Provided records:
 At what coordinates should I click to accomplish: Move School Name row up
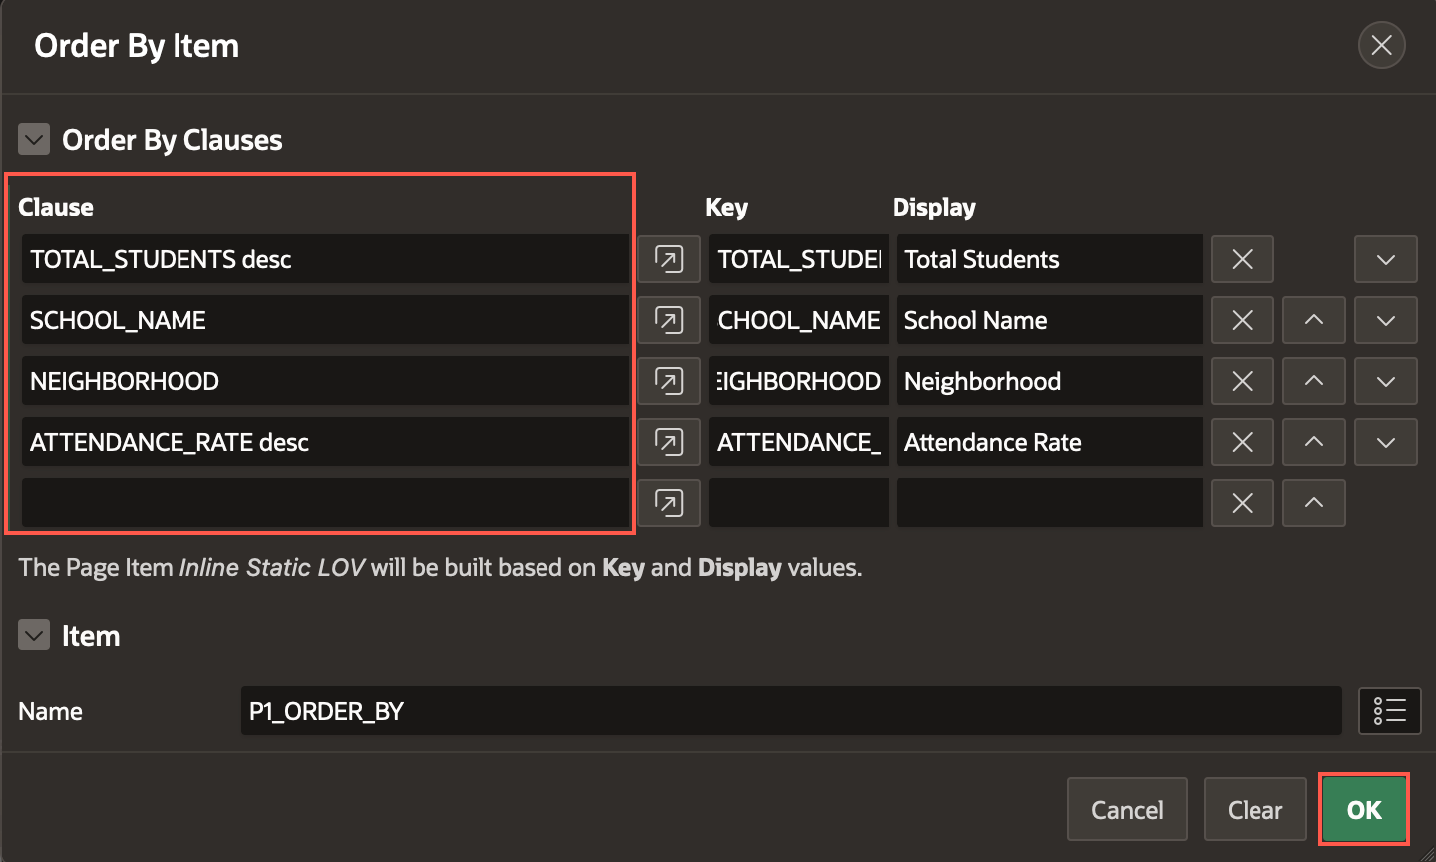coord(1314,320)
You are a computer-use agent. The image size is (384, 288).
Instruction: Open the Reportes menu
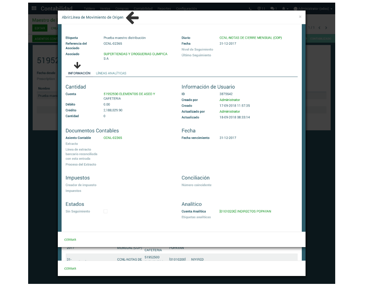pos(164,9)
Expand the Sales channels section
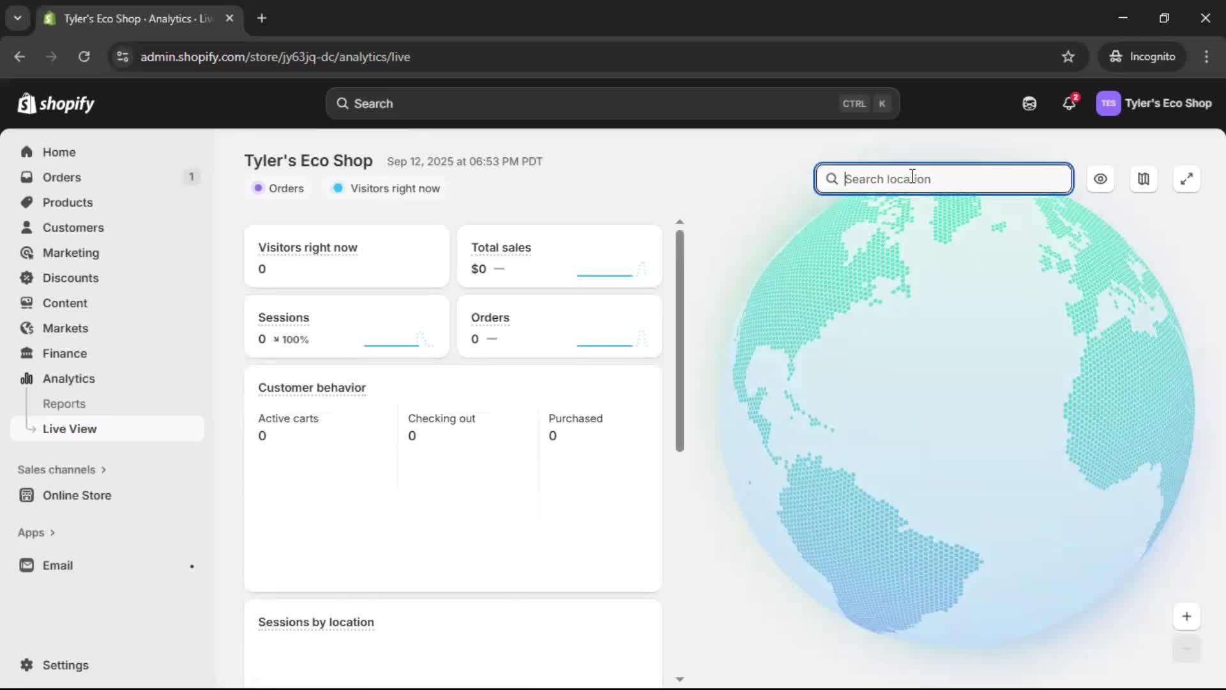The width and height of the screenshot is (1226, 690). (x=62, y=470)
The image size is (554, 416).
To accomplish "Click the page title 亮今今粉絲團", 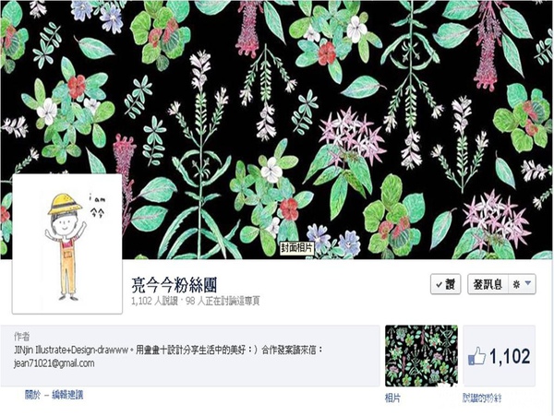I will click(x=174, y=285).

---

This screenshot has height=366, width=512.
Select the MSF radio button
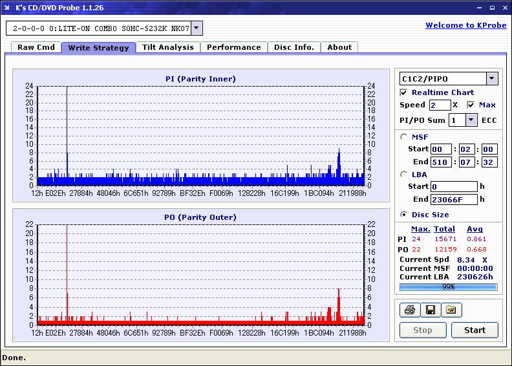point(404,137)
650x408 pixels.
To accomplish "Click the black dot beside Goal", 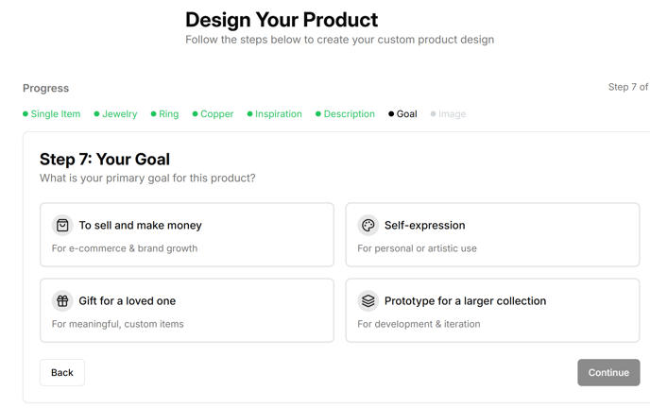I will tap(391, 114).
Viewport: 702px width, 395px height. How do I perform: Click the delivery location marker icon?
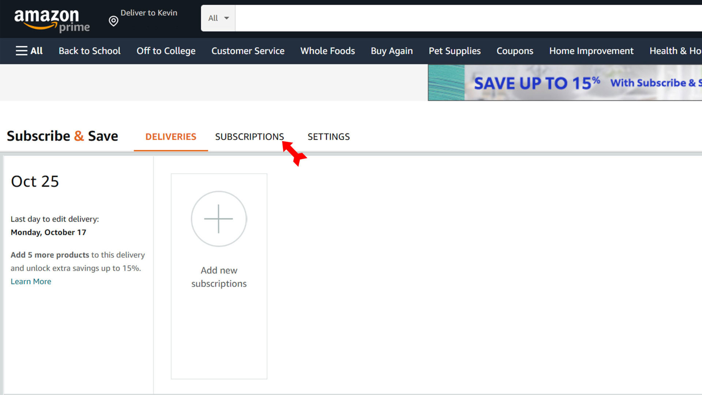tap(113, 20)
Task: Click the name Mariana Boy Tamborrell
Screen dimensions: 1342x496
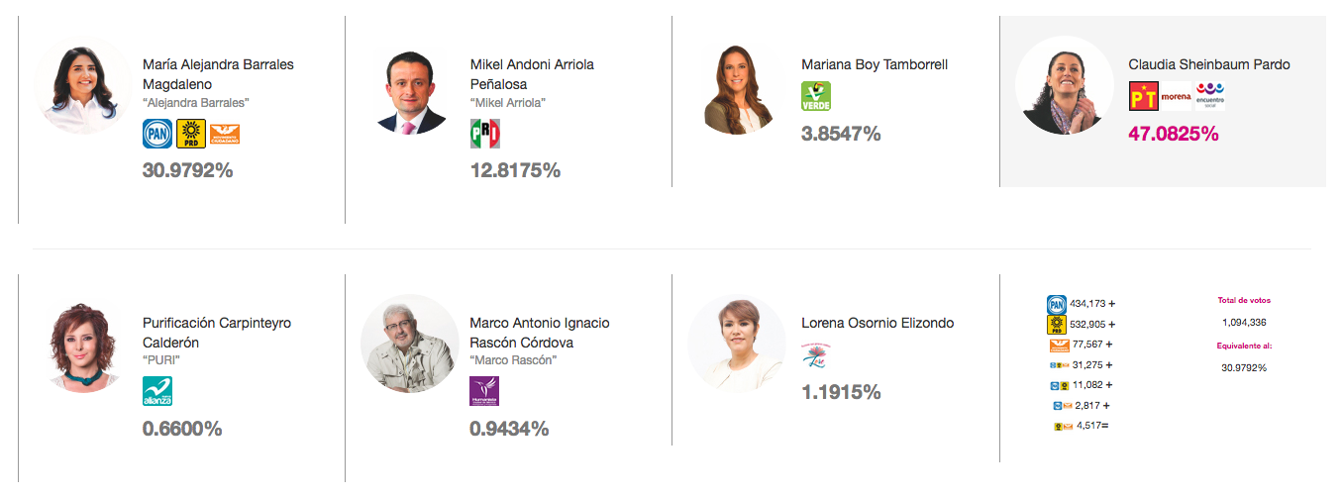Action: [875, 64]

What the exercise asks: Retype the lines between the one containing "Viewport: 702px width, 395px" and the one containing "Action: [875, 64]", inclusive, leaving out the pictures.

Exercise response:
Viewport: 702px width, 395px height. How do I perform: Click the delivery location marker icon?
tap(113, 20)
Task: Click the name Mariana Boy Tamborrell
Screen dimensions: 1342x496
Action: [875, 64]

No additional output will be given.